His knee injury came in the midst of what turned into an eight-game goal drought in the league. Worryingly for him and for City, he’s approaching that number again — his substitute appearance against Chelsea making it his sixth in a row without scoring.
This isn’t for a lack of chances. He’s had three shots inside the six-yard box without netting any of them, and his return for 3.16 open-play expected goals is one strike in August against Huddersfield.
It’s certainly true that his role seems to have diminished this season. Interrupted by injury, he still managed ten appearances in that second half of 2016/17. Eight were starts, and his 651 minutes makes an average of 65.1 minutes per appearance.
He was, therefore, no young supersub; he was a player on the brink of being a first-team regular.
Last season, his status was similar. His minutes-per-appearance average was 57.7, 19 starts and ten appearances off the bench.
In the current campaign, the balance of starts and sub appearances has switched, making four and nine of each. He plays just 39.1 minutes on average every time he gets on the pitch.

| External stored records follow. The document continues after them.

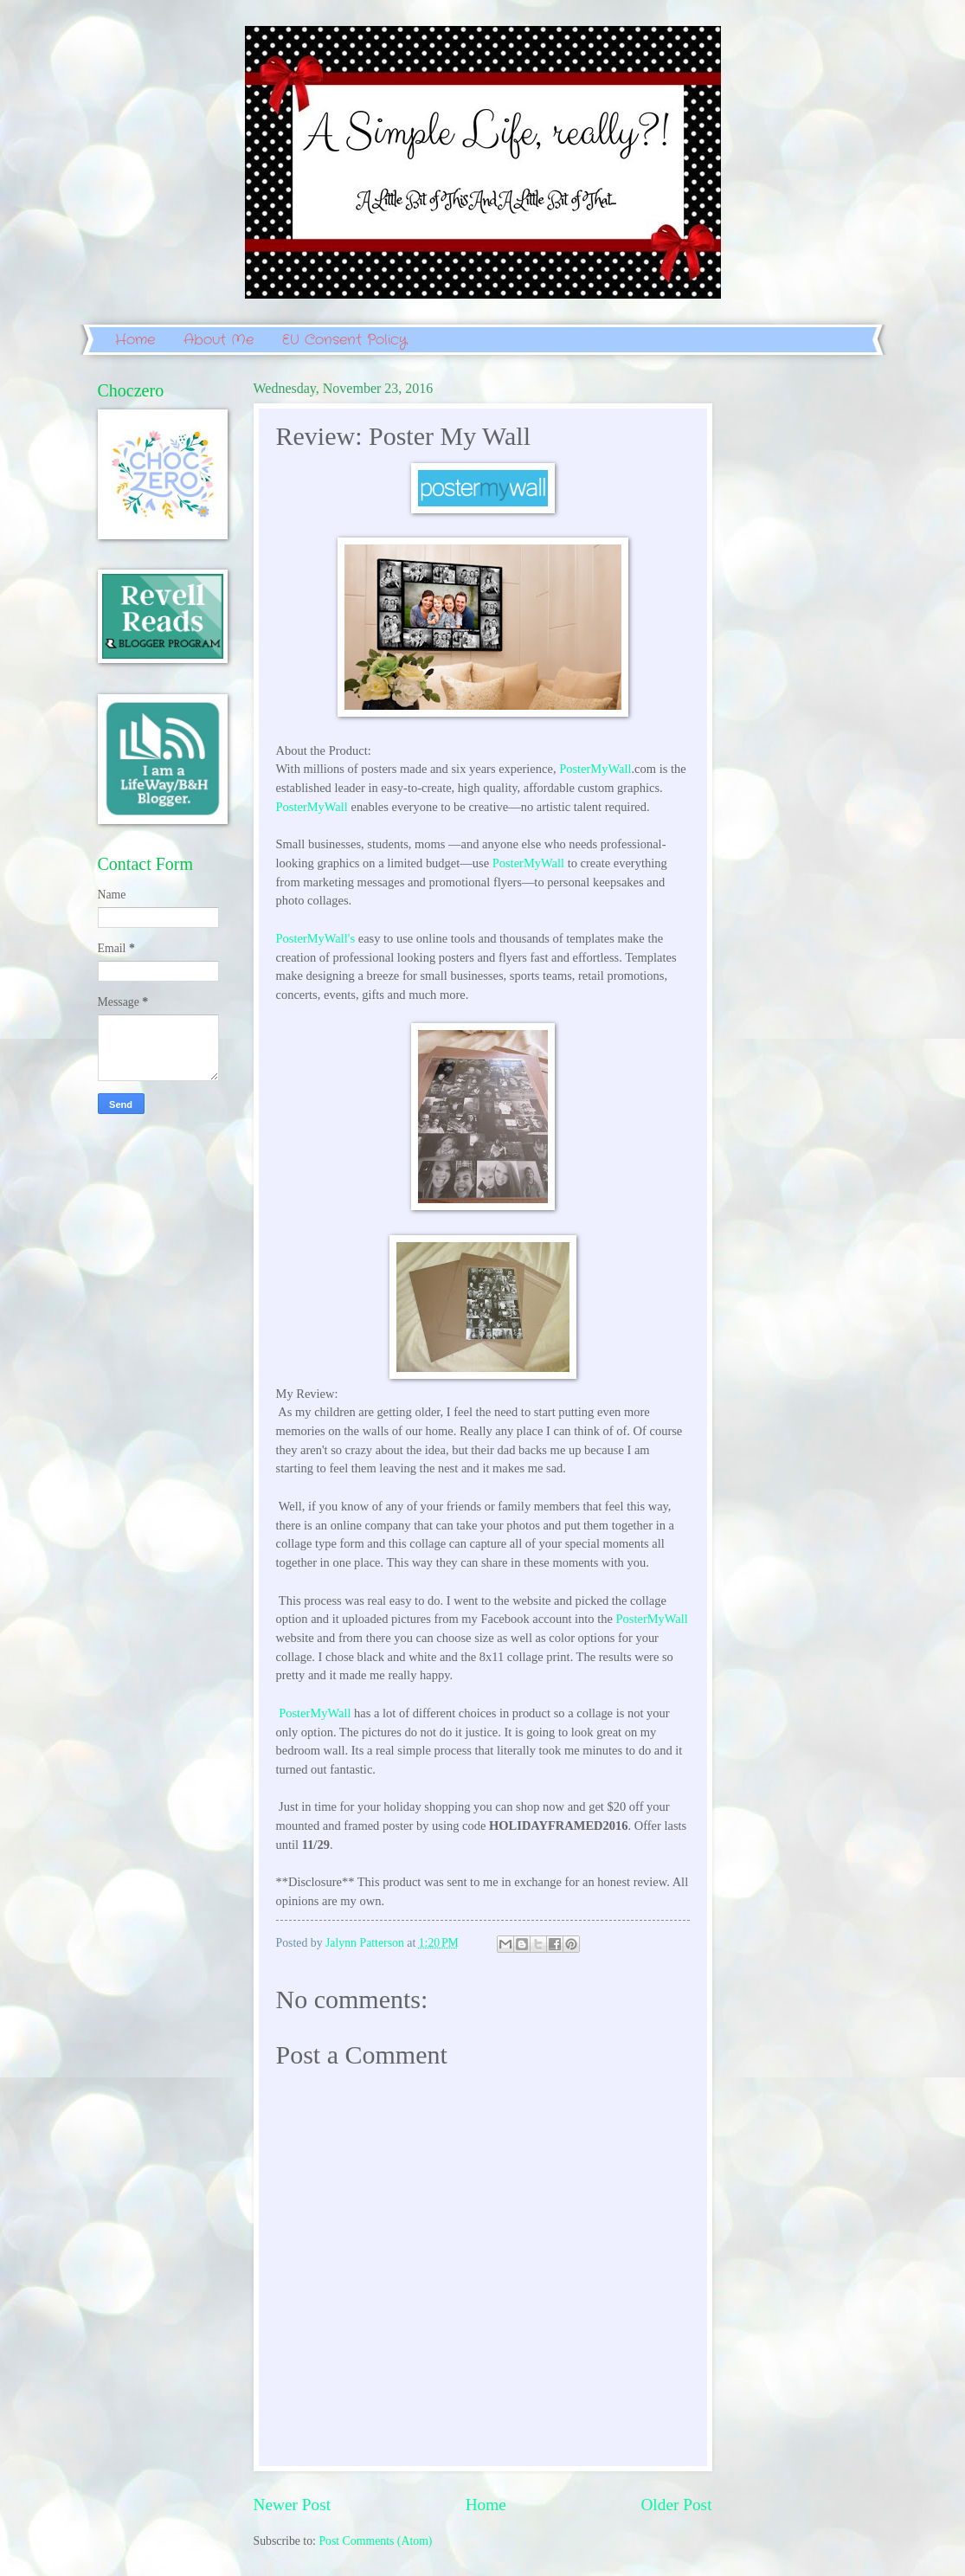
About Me (218, 340)
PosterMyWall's (316, 938)
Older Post (675, 2505)
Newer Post (292, 2505)
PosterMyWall (595, 769)
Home (135, 340)
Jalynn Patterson (366, 1942)
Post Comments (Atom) (375, 2540)
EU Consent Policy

Popping up with two assists in the last month — against West Ham and Watford — might help his cause, but his chances seem to have been hampered by the form of City’s other attackers.
Until the last couple of weeks, it looked like Sergio Agüero had put his injury troubles behind him and continued to bang in the goals. Raheem Sterling and Sané just keep getting better and better, and Sterling has been played through the middle semi-regularly by Guardiola in the past couple of years.
In addition, the return of Benjamin Mendy this season has meant that City have moved away from the 3-5-2 that gave Jesus more of an opportunity of game-time.
A combination of the two have squeezed the Brazilian out, but it’s important to remember that he’s still just 21.
His performances haven’t dropped drastically. An expected goal contribution of 0.83 per 90 minutes is pretty darn handy and a hat-trick against Shakhtar Donetsk demonstrated how he’s retained his clinical edge even through a rough patch.
Jesus will just need to bide his time. His future remains bright.